When I first moved to San Francisco after college, I had the good fortune of living a few blocks away from Nopa. The restaurant, often credited with remaking (and re-naming) the Western Addition neighborhood, was a fitting re-entry to the glories of California cuisine: an emphasis on seasonal produce, close ties to local farms, and a casual, come-as-you-are vibe.
Now that Drinks editor Maggie has set up shop in California, it seemed like the perfect time to bring her to one of my favorite spots, along with Sweets editor and fellow San Francisco resident, Carrie.
While I'm convinced that anything you order from their oft-changing menu is likely to be delicious, something I particularly love about the restaurant is their ample selection of sharable starters and sides. This is not a restaurant where making an Apps Only meal is a challenge; rather, sometimes it's hard to talk myself into the pricier main courses when I know I can leave full and happy sticking strictly to the "small plates" side of the menu.
While the menu certainly does change, there are a few staple items that you're likely the find in one form or another.

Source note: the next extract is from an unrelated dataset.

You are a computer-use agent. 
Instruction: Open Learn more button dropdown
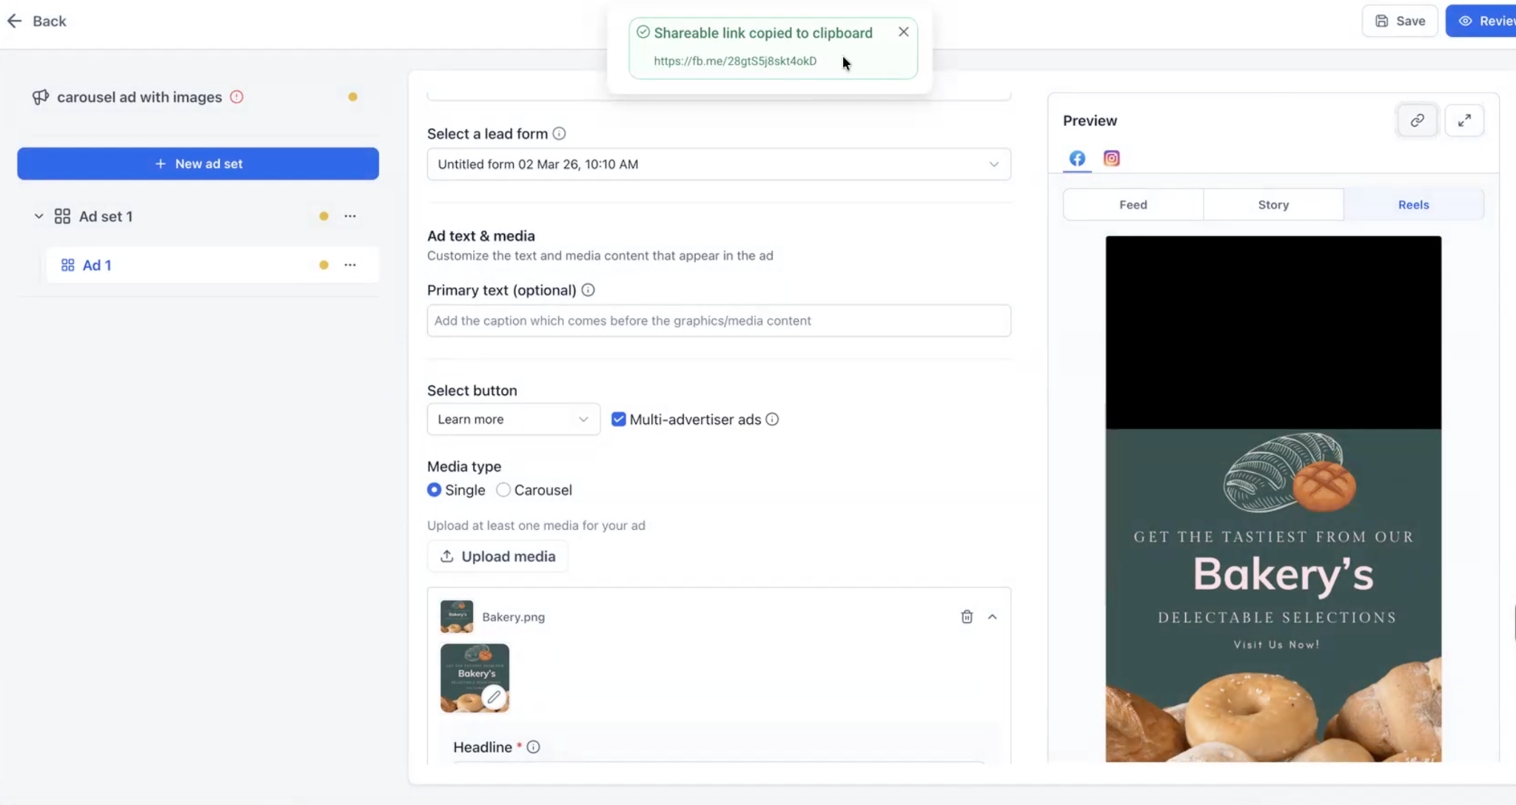513,420
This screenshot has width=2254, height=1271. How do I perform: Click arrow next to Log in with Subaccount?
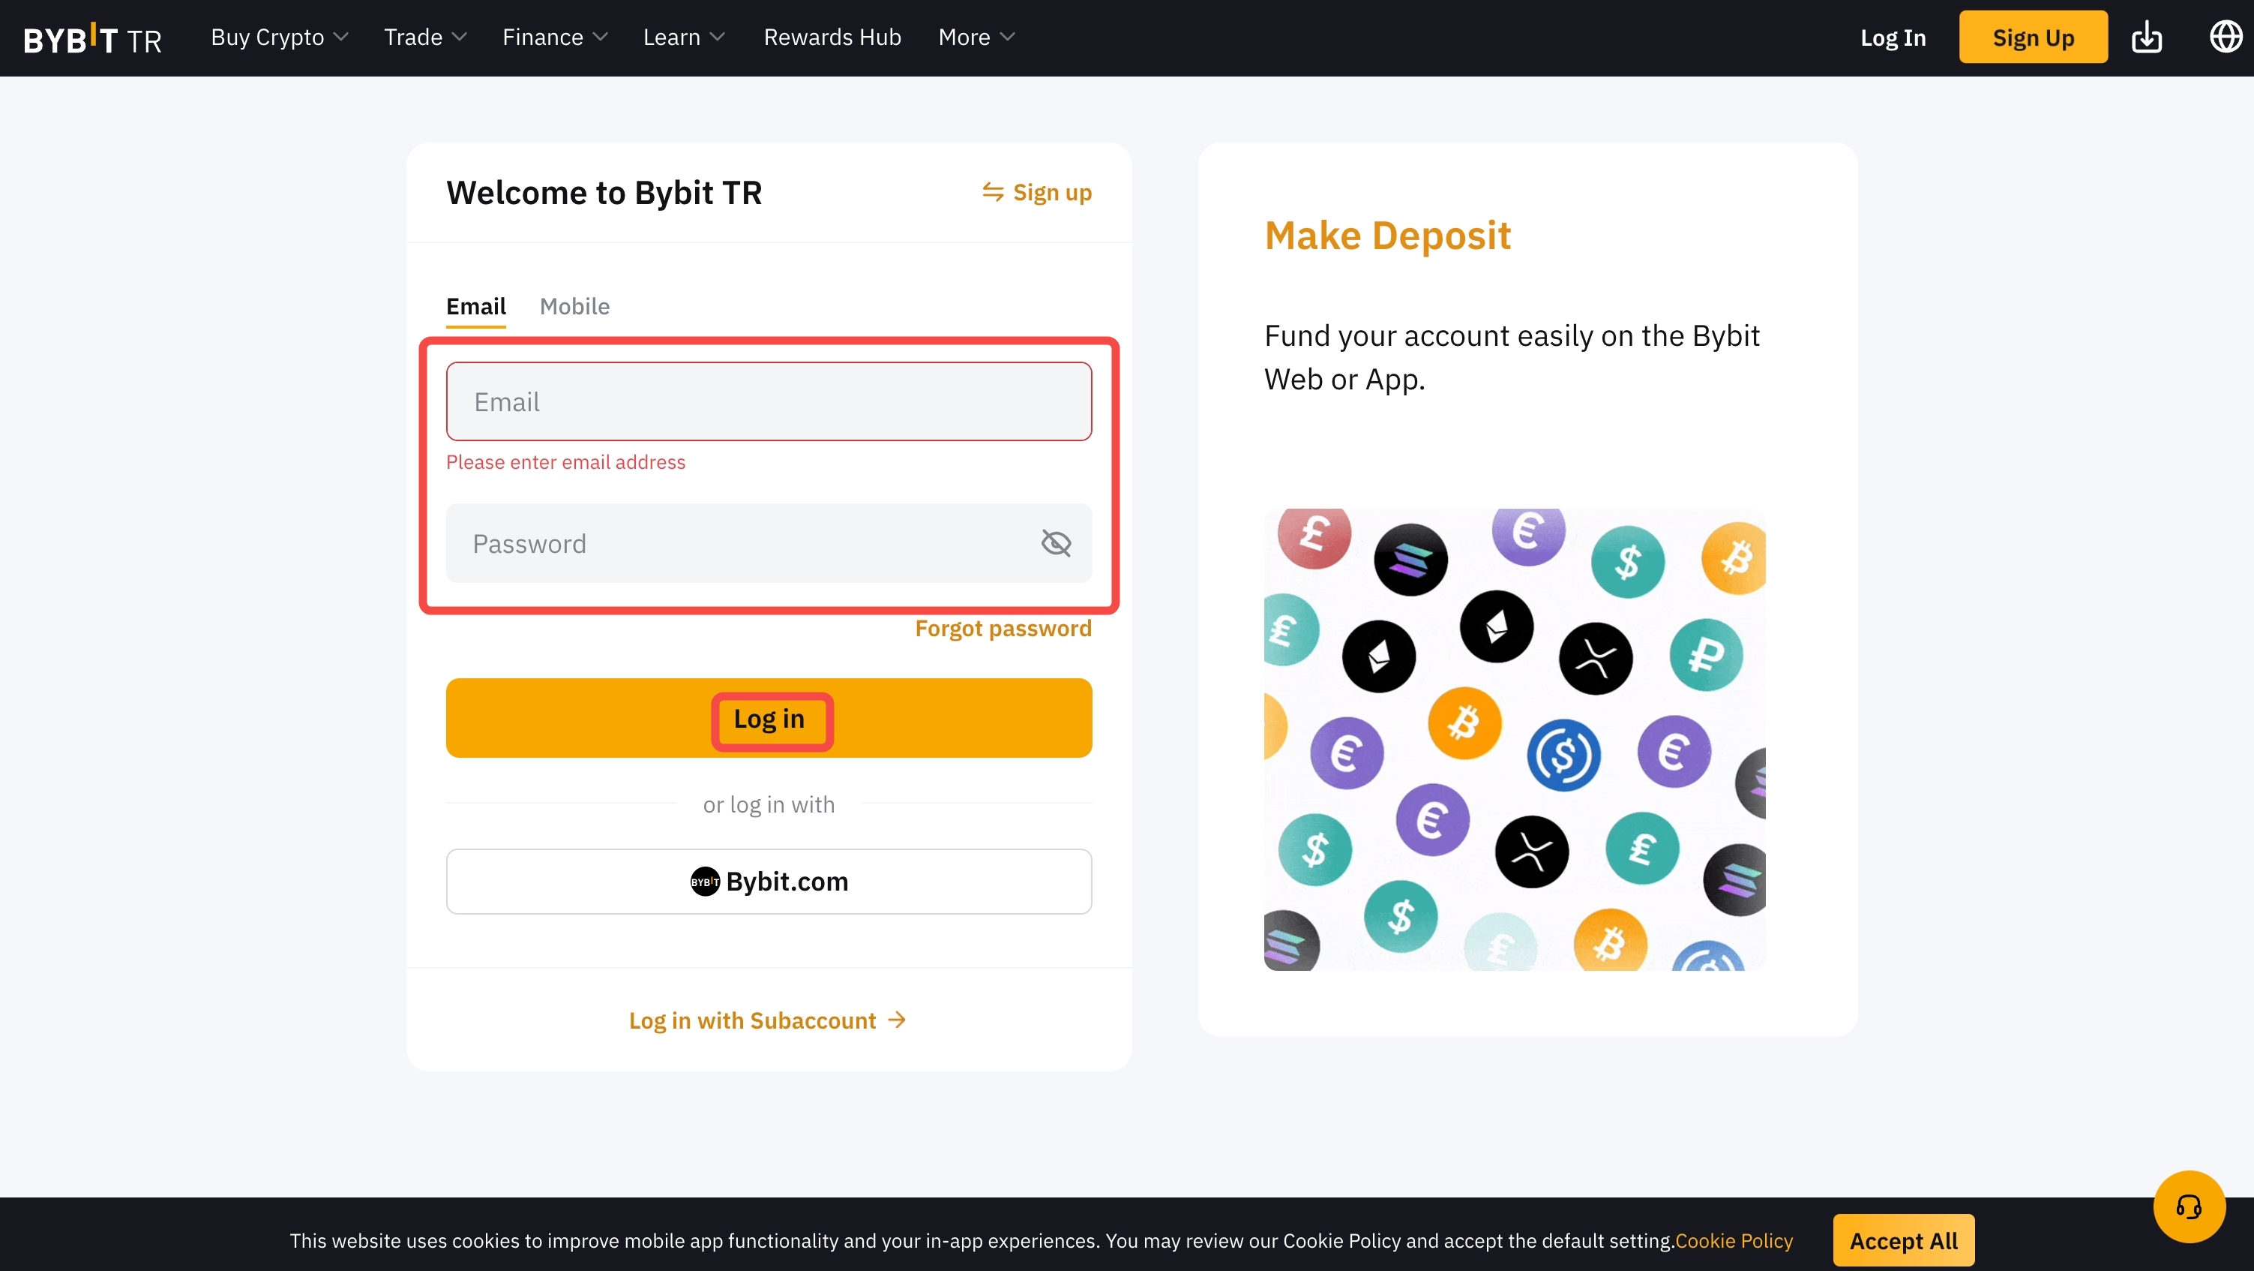[x=897, y=1020]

The little fried fish ($11) is one of those. Whole quick-fried anchovies are served with a smoky, pepper-laden Romesco sauce. The fish were strikingly delicate, flaking apart and entirely lacking in the briny, pungent flavor so often associated with the anchovy. I missed the intensity, but these make for an excellent conversion tool for those wary of anchovies generally.
Grilled calamari ($12) was the show-stealer of the evening. Served atop a light avocado cream and tossed with purslane, cucumbers, and crisp spiced chickpeas, the tender rounds of squid were texturally perfect - smooth and snappy, without a trace of rubbery chew. The hint of char on the squid paired nicely with the chickpeas, the smoky flavor particularly rich when eating pieces of tendril.
An Early Girl tomato salad ($10) showcased the vegetable at its sweet, high-season best. Studded with milky, fresh mozzarella and oil-soaked garlic croutons, the salad was a touch too oily, but that didn't stop us from polishing it off. The rich sweetness of the tomatoes and aged vinegar was nicely countered by plump, salt-rich olives.
Slice correspondent David Kover has touched on Nopa's flatbread ($15) before, but it's worth a second mention. As starters go, this one is ample; you could easily make a meal of it (and I have, more than once, showed up at Nopa around 12:30 for a cocktail and an order of flatbread). Of course, the rotating toppings mean that not all flatbreads are created equal, but we lucked out on this particular visit (the crisp, buttery-but-not-greasy crust was spot-on, too). Rich, smoky bacon lent a dominant flavor note, well-balanced by crescenza cheese, escarole, and garlic. Just-roasted whole cherry tomatoes dotted the surface, bursting with a sweet acidity to counter the rich base.
Lest you get fully caught up in the appetizer side of the menu, let me take this opportunity to remind you of Nopa's excellent, generously-portioned sides. Namely, their grilled broccoli ($6), a fresh, crisp rendering dressed liberally with lemon and coated with anchovy-laced breadcrumbs. "Almost unexpectedly good," we decided, while discussing the merits of just ordering the broccoli side for dinner (definitely doable, though I'd want to put a poached egg on mine).
The french fries ($6) are worth ordering, too. Medium-cut and delicately fried, the fries showcase the fresh flavor of potato, and are well-salted enough to still be addictive. The dips served with the fries change: I've seen harissa aioli, a basil mayonnaise, and now, a red pepper feta dip. The feta lent a wonderful salt and creaminess without the slick of a mayonnaise-based dip, and quickly disappeared.
All told, we clocked in around $20 per person. Is this steep for an apps-only meal? Maybe. Though I'd argue that considering how full we left, and Nopa's repute for great food, it's still a pretty great deal.